_Requirement_: Reproduce the data in its entirety, exactly as supplied.

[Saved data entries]
-*-*-
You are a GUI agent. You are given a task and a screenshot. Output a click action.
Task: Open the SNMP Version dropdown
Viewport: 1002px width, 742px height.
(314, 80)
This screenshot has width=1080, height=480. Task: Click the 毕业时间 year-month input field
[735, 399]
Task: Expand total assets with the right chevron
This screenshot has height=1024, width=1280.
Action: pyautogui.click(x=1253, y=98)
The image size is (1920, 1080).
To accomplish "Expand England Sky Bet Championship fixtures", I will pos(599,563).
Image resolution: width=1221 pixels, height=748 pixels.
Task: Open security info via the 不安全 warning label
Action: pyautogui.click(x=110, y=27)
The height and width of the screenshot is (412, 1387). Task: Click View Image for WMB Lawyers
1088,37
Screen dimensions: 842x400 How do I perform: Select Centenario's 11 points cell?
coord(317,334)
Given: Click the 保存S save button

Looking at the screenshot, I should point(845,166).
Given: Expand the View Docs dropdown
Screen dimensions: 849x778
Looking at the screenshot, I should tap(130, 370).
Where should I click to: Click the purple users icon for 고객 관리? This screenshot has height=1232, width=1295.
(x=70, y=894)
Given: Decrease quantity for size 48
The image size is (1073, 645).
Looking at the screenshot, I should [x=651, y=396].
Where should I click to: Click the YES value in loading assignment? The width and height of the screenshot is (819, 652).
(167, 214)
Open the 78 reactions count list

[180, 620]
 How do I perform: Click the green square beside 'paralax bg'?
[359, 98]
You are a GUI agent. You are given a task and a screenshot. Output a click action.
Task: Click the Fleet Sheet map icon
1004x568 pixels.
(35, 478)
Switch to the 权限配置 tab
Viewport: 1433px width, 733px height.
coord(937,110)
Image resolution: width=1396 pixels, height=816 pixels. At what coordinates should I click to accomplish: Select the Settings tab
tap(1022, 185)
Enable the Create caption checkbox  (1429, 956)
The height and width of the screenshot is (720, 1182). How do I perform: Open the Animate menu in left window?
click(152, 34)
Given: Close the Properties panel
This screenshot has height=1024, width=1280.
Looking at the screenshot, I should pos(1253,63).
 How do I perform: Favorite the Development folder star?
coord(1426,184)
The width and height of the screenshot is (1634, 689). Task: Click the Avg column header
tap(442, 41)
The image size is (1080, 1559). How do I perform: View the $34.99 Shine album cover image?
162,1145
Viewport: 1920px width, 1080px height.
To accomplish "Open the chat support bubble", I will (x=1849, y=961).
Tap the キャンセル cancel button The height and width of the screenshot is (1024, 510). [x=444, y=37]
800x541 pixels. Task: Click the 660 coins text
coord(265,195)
-*-*-
_Solution to the exercise_:
You are a GUI agent. You are given a task and a screenshot. Output a click action.
Task: Open the SNMP Version dropdown
Viewport: 1002px width, 742px height.
(314, 80)
This screenshot has width=1080, height=480. Task: Click the 毕业时间 year-month input field
[735, 399]
Task: Expand total assets with the right chevron
This screenshot has height=1024, width=1280.
Action: pyautogui.click(x=1253, y=98)
The image size is (1920, 1080).
To accomplish "Expand England Sky Bet Championship fixtures", I will pos(599,563).
Image resolution: width=1221 pixels, height=748 pixels.
Task: Open security info via the 不安全 warning label
Action: pyautogui.click(x=110, y=27)
The height and width of the screenshot is (412, 1387). Task: Click View Image for WMB Lawyers
1088,37
Screen dimensions: 842x400 How do I perform: Select Centenario's 11 points cell?
coord(317,334)
Given: Click the 保存S save button

Looking at the screenshot, I should point(845,166).
Given: Expand the View Docs dropdown
Screen dimensions: 849x778
Looking at the screenshot, I should tap(130, 370).
Where should I click to: Click the purple users icon for 고객 관리? This screenshot has height=1232, width=1295.
(x=70, y=894)
Given: Decrease quantity for size 48
The image size is (1073, 645).
Looking at the screenshot, I should [x=651, y=396].
Where should I click to: Click the YES value in loading assignment? The width and height of the screenshot is (819, 652).
(167, 214)
Open the 78 reactions count list

[180, 620]
 How do I perform: Click the green square beside 'paralax bg'?
[359, 98]
You are a GUI agent. You are given a task and a screenshot. Output a click action.
Task: Click the Fleet Sheet map icon
1004x568 pixels.
(35, 478)
Switch to the 权限配置 tab
Viewport: 1433px width, 733px height.
coord(937,110)
Image resolution: width=1396 pixels, height=816 pixels. At what coordinates should I click to accomplish: Select the Settings tab
tap(1022, 185)
Enable the Create caption checkbox  (1429, 956)
The height and width of the screenshot is (720, 1182). How do I perform: Open the Animate menu in left window?
click(152, 34)
Given: Close the Properties panel
This screenshot has height=1024, width=1280.
Looking at the screenshot, I should pos(1253,63).
 How do I perform: Favorite the Development folder star?
coord(1426,184)
The width and height of the screenshot is (1634, 689). Task: Click the Avg column header
tap(442, 41)
The image size is (1080, 1559). How do I perform: View the $34.99 Shine album cover image?
162,1145
Viewport: 1920px width, 1080px height.
To accomplish "Open the chat support bubble", I will (x=1849, y=961).
Tap the キャンセル cancel button The height and width of the screenshot is (1024, 510). [x=444, y=37]
800x541 pixels. Task: Click the 660 coins text
coord(265,195)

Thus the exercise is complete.